At sunrise Xerxes made libations, after which he waited until the time when the forum is full, and then began his advance. Ephialtes had instructed him that the descent of the mountain is much quicker, and the distance much shorter, than the way around the hills, and the ascent. So the barbarians under Xerxes began to come near, and the Greeks under Leonidas, as they now went forth determined to die, advanced much further than on previous days, until they reached the more open portion of the pass. Before, they had held their station within the wall, and from it had gone out to fight at the point where the pass was the narrowest. Now they joined battle beyond the defile and carried slaughter to the barbarians who fell in heaps. Behind them the captains of the squadrons, armed with whips, urged their men forward with continual blows. Many were pushed into the sea and perished. More still were trampled to death by their own soldiers. No one heeded the dying. For the Greeks, reckless of their own safety and desperate, since they knew that the mountain had been crossed and their destruction was near, exerted themselves with the most furious valor against the barbarians.

By this time the spears of most Spartans were broken, so with their swords they hewed down the ranks of the Persians. Soon, Leonidas fell fighting bravely, together with many other famous Spartans whose names I have taken care to learn on account of their great worthiness, as indeed I have those of all the three hundred. There fell too at the same time very many famous Persians: among them, two sons of Darius, Abrocomes and Hyperanthes, his children by Phratagune, the daughter of Artanes. Artanes was brother of King Darius, being a son of Hystaspes, the son of Arsames; and when he gave his daughter to the king, he made him heir likewise of all his substance, for she was his only child.

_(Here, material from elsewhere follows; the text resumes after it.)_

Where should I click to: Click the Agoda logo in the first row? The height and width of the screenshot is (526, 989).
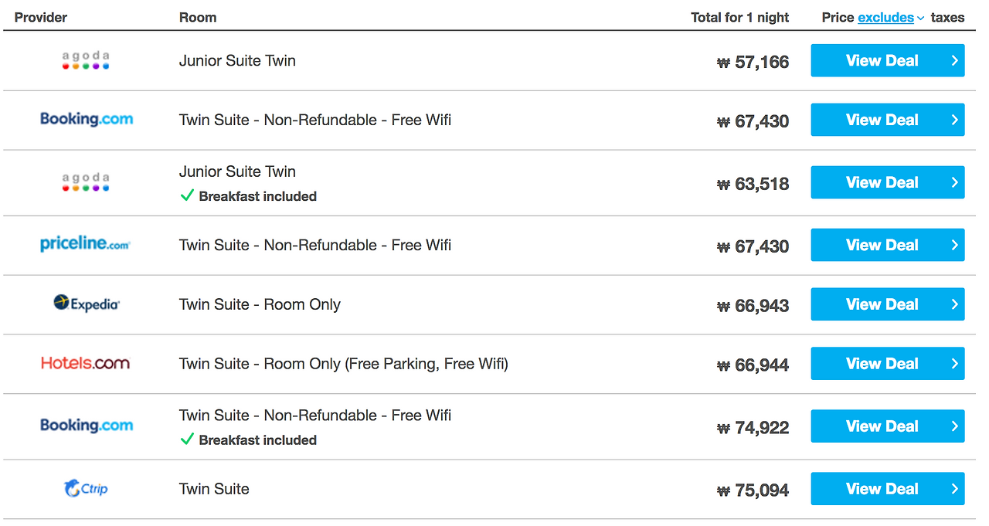click(x=85, y=61)
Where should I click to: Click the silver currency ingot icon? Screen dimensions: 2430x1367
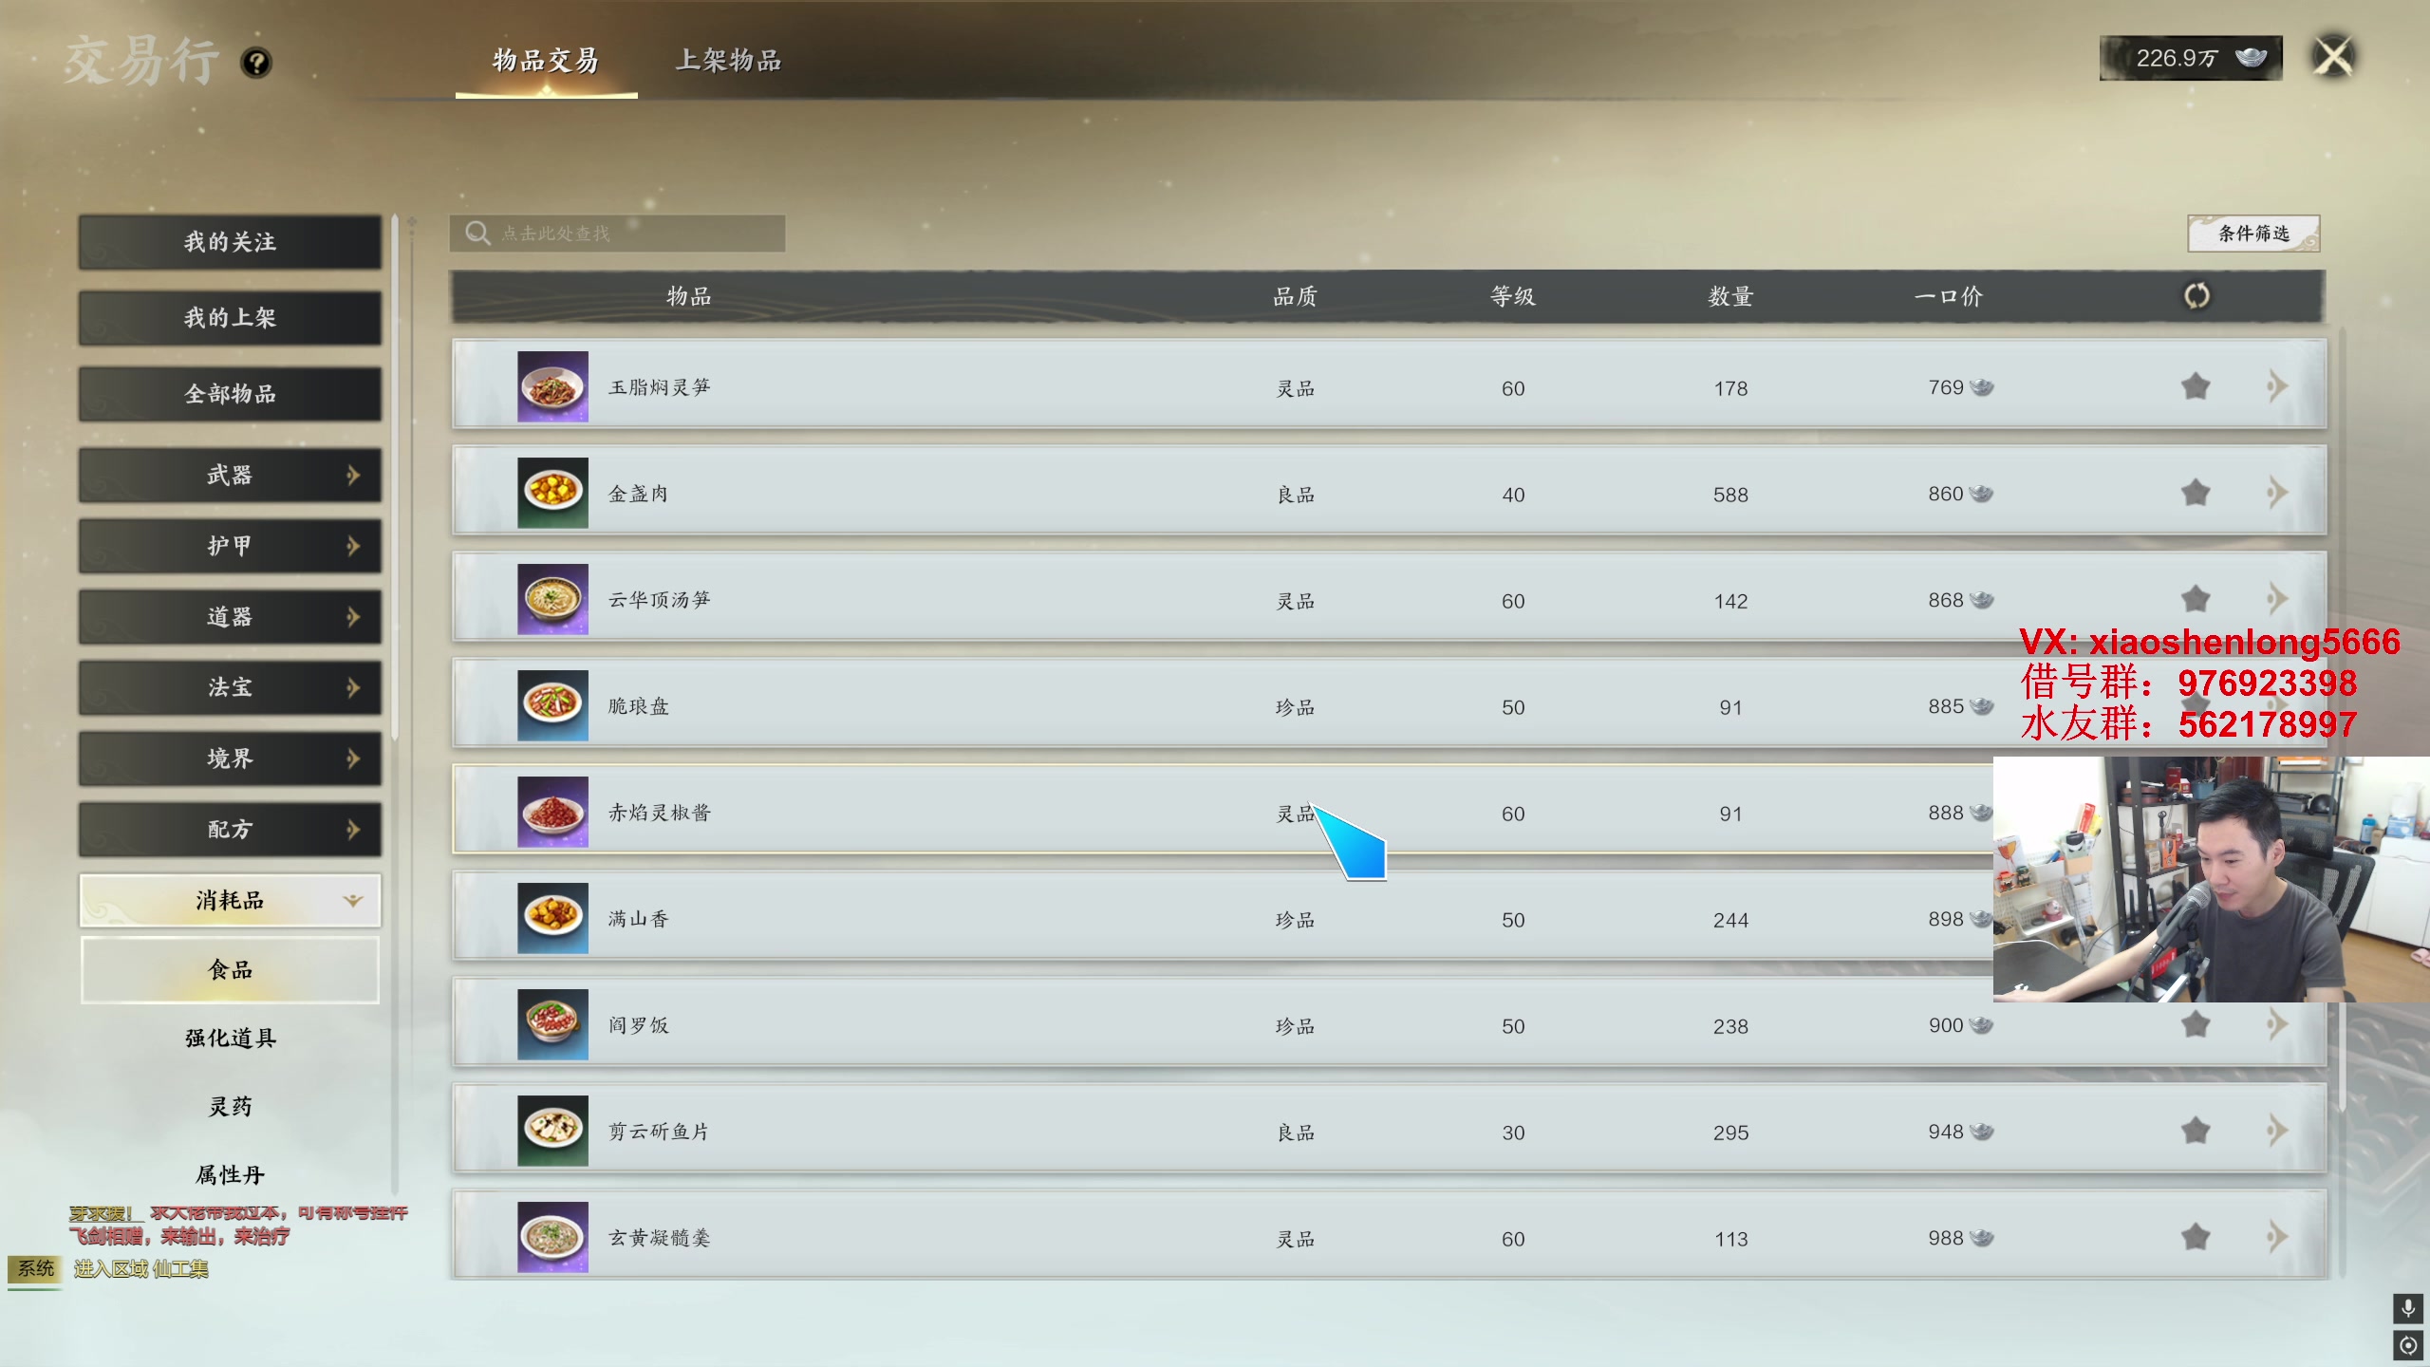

Thus two brothers of Xerxes here fought and fell. And now there arose a fierce struggle between the Persians and the Lacedaemonians over the body of Leonidas, in which the Greeks four times drove back the enemy, and at last by their great bravery succeeded in bearing off the body. This combat was scarcely ended when the Persians with Ephialtes approached. The Greeks, informed that they were coming, made a change in the manner of their fighting. Drawing back into the narrowest part of the pass, and retreating even behind the cross wall, they posted themselves upon a hillock, where they stood all drawn up together in one close body, except only the Thebans. That hill is at the entrance of the straits, where the stone lion stands which was set up in honor of Leonidas. Here they defended themselves to the last, such as still had swords using them, and the others resisting with their hands and teeth, until the barbarians, who in part had pulled down the wall and attacked them in front, in part had gone round and now encircled them upon every side, overwhelmed and buried the remnant which was left beneath showers of missile weapons.

Thus nobly did the whole body of Lacedaemonians and Thespians behave. One man is said to have distinguished himself above all the rest: Dieneces the Spartan. A speech which he made before the Greeks engaged the Medes, remains on record. One of the Trachinians told him, “Such was the number of the barbarians, that when they shot forth their arrows the sun would be darkened by their multitude.” Dieneces, not at all frightened at these words, but making light of the Median numbers, answered “Our Trachinian friend brings us excellent tidings. If the Medes darken the sun, we shall have our fight in the shade.”